* _Page extract_:
•••••

Marjorie Evelyne Johnson goes home at 101

Marjorie Evelyn Johnson passed away at age 101.

ST. PETERSBURG — Marjorie Evelyn Johnson passed away on Sept. 5, 2025, at the age of 101. An only child, Mrs. Johnson took her first breath on Jan. 7, 1924, in Brooklyn, New York. Her parents, William and Kathleen Blackman, immigrated from Barbados and surrounded their daughter with plenty of transplanted folks from the Caribbean islands.

Her father was an enterprising man who took odd jobs but made a steady living during the Great Depression as a cobbler, a profession he learned in Barbados. Her mother was a housewife who made all of Marjorie’s clothes. Therefore, the Blackmans never suffered during the Great Depression. They bought a classic New York Brownstone rowhouse in the 1940s, and as Blackman dabbled in real estate, the couple achieved a middle-class lifestyle.

Ms. Johnson thrived in her youth. The Crown Heights neighborhood in Brooklyn, where she grew up, was diverse, including immigrants from Europe, Caribbean countries, and African Americans. She attended integrated schools, graduating from the Brooklyn Girls High School in 1941.

Her world greatly expanded when she attended Hunter College, City College of New York in Manhattan. There, she made friends and held jobs as a secretary and in retail. She graduated from Hunter with a bachelor’s degree in history in 1946.

•••••

* _Data extract_:
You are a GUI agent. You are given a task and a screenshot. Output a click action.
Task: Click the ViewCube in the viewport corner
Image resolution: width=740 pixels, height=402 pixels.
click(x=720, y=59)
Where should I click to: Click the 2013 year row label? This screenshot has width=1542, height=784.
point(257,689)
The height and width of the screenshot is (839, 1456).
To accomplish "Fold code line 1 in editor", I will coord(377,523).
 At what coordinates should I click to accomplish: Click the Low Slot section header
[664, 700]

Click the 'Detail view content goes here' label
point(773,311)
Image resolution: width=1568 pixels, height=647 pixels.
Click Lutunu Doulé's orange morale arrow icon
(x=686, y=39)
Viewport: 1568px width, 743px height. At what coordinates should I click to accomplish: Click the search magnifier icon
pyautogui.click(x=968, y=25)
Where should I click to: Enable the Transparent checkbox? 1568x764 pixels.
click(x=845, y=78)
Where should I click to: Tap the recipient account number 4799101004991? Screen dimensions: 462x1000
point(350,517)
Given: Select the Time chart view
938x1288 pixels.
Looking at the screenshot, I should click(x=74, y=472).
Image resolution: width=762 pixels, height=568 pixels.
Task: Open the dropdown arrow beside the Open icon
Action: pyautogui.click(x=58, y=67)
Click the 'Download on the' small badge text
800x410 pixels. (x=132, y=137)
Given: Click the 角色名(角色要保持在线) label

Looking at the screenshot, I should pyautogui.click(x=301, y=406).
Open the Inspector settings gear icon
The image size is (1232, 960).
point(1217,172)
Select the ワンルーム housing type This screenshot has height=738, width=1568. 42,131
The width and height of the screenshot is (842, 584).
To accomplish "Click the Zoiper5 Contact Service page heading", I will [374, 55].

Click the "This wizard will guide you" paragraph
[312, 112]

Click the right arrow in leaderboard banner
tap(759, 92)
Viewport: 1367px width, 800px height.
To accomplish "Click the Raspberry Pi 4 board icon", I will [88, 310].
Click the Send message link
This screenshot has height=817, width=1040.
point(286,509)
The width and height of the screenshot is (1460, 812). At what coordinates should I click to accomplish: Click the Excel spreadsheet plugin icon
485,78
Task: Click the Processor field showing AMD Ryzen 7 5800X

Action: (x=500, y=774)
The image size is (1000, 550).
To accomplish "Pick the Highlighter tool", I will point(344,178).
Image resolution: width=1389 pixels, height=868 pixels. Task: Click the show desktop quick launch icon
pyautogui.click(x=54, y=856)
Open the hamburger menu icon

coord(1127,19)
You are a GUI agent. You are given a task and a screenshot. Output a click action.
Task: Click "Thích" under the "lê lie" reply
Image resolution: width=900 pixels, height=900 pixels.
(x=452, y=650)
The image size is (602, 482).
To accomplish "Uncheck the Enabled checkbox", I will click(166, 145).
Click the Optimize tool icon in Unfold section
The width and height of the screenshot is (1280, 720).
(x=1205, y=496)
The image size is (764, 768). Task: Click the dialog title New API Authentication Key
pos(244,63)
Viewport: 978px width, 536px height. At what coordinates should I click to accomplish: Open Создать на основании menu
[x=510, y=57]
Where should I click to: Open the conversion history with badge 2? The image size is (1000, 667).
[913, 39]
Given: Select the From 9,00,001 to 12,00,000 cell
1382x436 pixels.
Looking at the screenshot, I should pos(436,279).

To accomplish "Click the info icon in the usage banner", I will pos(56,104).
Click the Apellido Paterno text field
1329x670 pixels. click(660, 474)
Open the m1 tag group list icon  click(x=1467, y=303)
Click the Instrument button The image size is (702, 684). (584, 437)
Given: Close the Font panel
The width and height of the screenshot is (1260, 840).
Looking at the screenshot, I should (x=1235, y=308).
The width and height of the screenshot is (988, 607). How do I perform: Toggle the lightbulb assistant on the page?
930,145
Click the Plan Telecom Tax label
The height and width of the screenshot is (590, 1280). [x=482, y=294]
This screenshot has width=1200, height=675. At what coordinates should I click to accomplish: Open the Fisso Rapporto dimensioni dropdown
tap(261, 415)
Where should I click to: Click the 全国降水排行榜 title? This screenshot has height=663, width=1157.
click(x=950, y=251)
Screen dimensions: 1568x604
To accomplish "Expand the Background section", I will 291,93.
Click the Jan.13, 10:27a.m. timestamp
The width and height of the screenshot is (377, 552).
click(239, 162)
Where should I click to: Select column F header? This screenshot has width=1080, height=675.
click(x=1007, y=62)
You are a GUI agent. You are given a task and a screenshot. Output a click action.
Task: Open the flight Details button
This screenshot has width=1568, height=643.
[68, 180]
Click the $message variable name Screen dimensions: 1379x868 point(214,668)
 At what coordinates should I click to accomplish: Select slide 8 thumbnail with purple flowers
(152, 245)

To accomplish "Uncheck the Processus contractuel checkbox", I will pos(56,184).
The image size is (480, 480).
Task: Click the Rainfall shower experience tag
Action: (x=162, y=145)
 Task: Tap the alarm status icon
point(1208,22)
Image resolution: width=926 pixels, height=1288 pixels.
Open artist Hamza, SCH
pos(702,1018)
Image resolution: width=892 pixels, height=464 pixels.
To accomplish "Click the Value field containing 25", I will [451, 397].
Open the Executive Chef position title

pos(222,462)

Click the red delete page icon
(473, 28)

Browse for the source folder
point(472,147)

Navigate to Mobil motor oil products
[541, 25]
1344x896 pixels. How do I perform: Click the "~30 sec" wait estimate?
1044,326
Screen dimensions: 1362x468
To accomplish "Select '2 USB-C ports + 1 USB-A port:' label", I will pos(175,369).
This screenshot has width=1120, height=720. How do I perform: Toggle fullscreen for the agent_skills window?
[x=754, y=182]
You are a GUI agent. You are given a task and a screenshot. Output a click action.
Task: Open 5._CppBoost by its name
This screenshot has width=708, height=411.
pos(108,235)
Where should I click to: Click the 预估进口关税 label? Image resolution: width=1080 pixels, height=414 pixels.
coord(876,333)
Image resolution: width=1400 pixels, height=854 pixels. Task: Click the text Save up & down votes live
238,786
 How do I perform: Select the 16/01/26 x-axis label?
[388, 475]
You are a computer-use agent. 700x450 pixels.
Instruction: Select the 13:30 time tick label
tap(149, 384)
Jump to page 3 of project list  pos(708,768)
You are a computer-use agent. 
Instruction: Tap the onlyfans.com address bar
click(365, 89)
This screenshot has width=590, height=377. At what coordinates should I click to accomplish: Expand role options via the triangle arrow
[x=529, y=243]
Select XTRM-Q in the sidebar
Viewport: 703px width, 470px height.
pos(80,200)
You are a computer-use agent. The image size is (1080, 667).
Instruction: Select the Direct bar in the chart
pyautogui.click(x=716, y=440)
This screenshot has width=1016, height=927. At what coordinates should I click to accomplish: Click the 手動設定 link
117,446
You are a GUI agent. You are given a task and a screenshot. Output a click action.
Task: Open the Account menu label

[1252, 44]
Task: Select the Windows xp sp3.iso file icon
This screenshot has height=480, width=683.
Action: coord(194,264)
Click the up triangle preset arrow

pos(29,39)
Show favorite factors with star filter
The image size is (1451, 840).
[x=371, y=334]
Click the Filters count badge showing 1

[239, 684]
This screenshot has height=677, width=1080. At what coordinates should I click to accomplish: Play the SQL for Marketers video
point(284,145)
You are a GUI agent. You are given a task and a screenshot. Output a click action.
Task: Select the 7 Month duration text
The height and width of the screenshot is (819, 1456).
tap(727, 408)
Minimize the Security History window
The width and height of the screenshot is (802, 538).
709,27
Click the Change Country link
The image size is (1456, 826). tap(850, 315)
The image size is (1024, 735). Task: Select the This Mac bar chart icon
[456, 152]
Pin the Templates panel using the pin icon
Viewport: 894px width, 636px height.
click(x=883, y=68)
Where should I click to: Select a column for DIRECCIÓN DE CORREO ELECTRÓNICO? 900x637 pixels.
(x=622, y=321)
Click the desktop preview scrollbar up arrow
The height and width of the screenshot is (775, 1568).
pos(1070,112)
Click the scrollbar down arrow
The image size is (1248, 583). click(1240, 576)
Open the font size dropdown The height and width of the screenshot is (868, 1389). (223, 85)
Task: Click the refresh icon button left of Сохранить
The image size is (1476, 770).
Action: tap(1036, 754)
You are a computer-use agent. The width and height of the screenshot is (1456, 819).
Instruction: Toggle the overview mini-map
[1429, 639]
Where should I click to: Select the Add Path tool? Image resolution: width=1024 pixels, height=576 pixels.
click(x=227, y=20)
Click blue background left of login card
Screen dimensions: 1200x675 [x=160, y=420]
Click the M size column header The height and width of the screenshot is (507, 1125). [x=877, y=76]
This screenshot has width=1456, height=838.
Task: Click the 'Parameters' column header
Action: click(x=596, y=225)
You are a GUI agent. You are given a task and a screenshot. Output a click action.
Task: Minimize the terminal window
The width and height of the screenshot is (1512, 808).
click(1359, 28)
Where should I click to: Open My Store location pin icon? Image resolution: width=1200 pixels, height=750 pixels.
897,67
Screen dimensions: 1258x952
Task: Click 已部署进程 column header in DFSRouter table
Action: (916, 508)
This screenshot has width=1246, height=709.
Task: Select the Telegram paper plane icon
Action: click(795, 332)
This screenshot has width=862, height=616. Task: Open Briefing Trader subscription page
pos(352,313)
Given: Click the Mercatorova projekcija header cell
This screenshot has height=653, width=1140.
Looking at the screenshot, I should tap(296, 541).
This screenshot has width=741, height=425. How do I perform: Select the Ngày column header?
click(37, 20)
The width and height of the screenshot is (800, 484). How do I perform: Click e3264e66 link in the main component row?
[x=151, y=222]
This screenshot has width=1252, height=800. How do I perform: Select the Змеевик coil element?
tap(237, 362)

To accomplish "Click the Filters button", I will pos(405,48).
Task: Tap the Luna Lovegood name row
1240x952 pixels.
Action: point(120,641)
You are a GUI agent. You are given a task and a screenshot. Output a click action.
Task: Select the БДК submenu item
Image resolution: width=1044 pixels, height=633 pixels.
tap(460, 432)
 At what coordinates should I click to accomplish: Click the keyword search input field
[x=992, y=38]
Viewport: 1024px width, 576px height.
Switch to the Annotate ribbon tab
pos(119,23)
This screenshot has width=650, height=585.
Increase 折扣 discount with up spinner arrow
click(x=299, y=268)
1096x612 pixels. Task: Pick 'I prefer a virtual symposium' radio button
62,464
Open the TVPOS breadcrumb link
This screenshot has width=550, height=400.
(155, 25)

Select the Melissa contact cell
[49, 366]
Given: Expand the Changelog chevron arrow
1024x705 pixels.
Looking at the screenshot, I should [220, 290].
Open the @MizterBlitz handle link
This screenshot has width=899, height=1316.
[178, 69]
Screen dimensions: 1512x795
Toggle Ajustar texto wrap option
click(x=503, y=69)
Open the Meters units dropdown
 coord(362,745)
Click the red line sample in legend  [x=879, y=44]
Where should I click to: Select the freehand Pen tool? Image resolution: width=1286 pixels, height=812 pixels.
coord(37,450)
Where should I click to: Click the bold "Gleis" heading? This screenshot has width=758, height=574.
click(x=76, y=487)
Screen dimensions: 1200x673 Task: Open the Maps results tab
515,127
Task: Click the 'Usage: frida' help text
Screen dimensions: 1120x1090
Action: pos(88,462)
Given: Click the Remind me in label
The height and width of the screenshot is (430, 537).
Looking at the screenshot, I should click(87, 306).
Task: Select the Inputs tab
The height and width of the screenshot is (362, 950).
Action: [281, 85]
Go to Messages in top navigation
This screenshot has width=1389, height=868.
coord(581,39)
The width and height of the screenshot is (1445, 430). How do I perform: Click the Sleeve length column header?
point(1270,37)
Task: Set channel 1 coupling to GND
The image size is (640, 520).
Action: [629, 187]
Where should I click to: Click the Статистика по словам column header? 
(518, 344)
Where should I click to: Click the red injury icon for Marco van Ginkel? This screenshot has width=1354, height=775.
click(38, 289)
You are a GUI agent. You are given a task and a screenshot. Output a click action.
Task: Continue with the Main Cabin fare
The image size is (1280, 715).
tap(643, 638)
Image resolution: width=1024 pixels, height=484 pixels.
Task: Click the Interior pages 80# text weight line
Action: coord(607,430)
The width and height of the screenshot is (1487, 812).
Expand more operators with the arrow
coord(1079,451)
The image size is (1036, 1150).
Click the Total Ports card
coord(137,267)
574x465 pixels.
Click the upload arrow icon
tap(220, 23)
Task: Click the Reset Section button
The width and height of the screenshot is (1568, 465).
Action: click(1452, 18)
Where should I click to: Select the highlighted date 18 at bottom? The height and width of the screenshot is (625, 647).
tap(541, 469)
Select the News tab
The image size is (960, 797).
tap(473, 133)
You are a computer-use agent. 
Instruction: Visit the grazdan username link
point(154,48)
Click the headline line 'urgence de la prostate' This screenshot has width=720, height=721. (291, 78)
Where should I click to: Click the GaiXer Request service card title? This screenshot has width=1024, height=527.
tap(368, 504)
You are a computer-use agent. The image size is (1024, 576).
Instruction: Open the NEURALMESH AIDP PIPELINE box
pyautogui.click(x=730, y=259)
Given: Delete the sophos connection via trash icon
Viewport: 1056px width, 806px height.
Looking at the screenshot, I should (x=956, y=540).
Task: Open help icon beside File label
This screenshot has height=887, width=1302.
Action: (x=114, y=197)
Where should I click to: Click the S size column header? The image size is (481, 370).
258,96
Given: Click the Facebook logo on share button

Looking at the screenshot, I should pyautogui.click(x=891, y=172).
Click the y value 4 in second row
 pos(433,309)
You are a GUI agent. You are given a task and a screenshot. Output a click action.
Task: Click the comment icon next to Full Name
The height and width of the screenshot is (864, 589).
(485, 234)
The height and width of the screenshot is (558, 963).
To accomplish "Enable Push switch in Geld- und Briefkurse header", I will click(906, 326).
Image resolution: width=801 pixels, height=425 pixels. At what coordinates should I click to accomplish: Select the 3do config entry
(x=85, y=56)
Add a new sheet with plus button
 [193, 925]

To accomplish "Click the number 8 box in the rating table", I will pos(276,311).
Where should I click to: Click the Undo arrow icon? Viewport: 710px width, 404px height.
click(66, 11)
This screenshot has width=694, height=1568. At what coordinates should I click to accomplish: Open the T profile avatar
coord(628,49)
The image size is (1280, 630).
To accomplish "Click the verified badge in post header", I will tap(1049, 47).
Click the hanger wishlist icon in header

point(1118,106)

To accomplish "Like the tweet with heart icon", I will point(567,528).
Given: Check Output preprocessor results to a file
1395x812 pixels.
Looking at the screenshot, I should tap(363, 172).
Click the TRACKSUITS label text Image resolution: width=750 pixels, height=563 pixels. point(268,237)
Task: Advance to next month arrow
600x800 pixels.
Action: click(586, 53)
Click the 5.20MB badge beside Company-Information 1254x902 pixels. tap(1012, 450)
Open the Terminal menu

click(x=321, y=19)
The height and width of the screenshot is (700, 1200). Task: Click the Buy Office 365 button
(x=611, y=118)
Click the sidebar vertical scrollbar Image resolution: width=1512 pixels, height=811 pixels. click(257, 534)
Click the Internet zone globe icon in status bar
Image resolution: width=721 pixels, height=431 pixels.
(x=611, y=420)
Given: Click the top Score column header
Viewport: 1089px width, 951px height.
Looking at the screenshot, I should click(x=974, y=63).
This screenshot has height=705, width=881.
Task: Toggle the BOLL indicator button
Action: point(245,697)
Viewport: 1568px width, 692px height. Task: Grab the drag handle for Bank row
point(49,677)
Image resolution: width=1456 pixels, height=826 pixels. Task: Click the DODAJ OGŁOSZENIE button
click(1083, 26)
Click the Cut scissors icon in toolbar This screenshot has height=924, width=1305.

•••••

* _Things to do_:
[a] According to the obituary, what high school did Johnson graduate from in 1941?
[b] Set down the part of the obituary that opens with the words containing "Marjorie Evelyne Johnson" and closes with "the Caribbean islands.".
[c] Write the next part of the obituary of Marjorie Evelyn Johnson, picking up after its last sentence.
The records were drawn from a separate source.

* _Task answers_:
[a] Brooklyn Girls High School

[b]
Marjorie Evelyne Johnson goes home at 101

Marjorie Evelyn Johnson passed away at age 101.

ST. PETERSBURG — Marjorie Evelyn Johnson passed away on Sept. 5, 2025, at the age of 101. An only child, Mrs. Johnson took her first breath on Jan. 7, 1924, in Brooklyn, New York. Her parents, William and Kathleen Blackman, immigrated from Barbados and surrounded their daughter with plenty of transplanted folks from the Caribbean islands.

[c]
At Hunter College, Marjorie started going to African American house parties, something girls from immigrant families were insulated from in their upbringing. It was at one of those parties that she met Vernon Johnson, a U.S. Army lieutenant who worked guarding the port of New York City during World War II. He would ship out to fight in North Africa and Italy. In a classic war love story, they corresponded, reconnected after the war, and eloped to Vernon’s hometown of Cincinnati in 1948.

The American Midwest was a cultural shock for a cosmopolitan New Yorker in those post-war years. Cincinnati was a classic “border town.” Jim Crow, though not inscribed in local law, defined the norms of interaction between Blacks and whites and each race’s place in the social hierarchy. As a college-educated Black woman, she found it impossible to gain employment in the private sector like she could in New York City. She recalled being told at one downtown department store, “If I give you a job, who’s going to clean my house?”

Finally, Mrs. Johnson would find work in government. She held a clerical position first at Cincinnati General Hospital. Then, for some four decades, she was a federal civil servant, working successively at the U.S. Department of Agriculture regional office, the Internal Revenue Service, and finally for the U.S. Army Corps of Engineers, where she retired in 1993.

A captain in the U.S. Fifth Army during the war, Vernon became part of the first wave of African-American policemen in Cincinnati after the war. He faced racial discrimination there and moved to the U.S. Postal Service in the early 1960s. He retired in the late 1980s.

The Johnsons raised three children, Vernon (Wesley), Kevin, and Kathleen. Marjorie was very attentive to the children’s education. Though never in leadership, she regularly attended Parent-Teacher Association meetings. While watching the Civil Rights Movement in the 1960s, she told her children, “The world is changing, and you kids are going to have more opportunities than Black people have had in the past.” She was right, and with her firm nudging, they all attained advanced degrees: Wesley holds a doctorate in political science, Kathleen has a doctorate in geology, and Kevin holds a master’s degree in human services.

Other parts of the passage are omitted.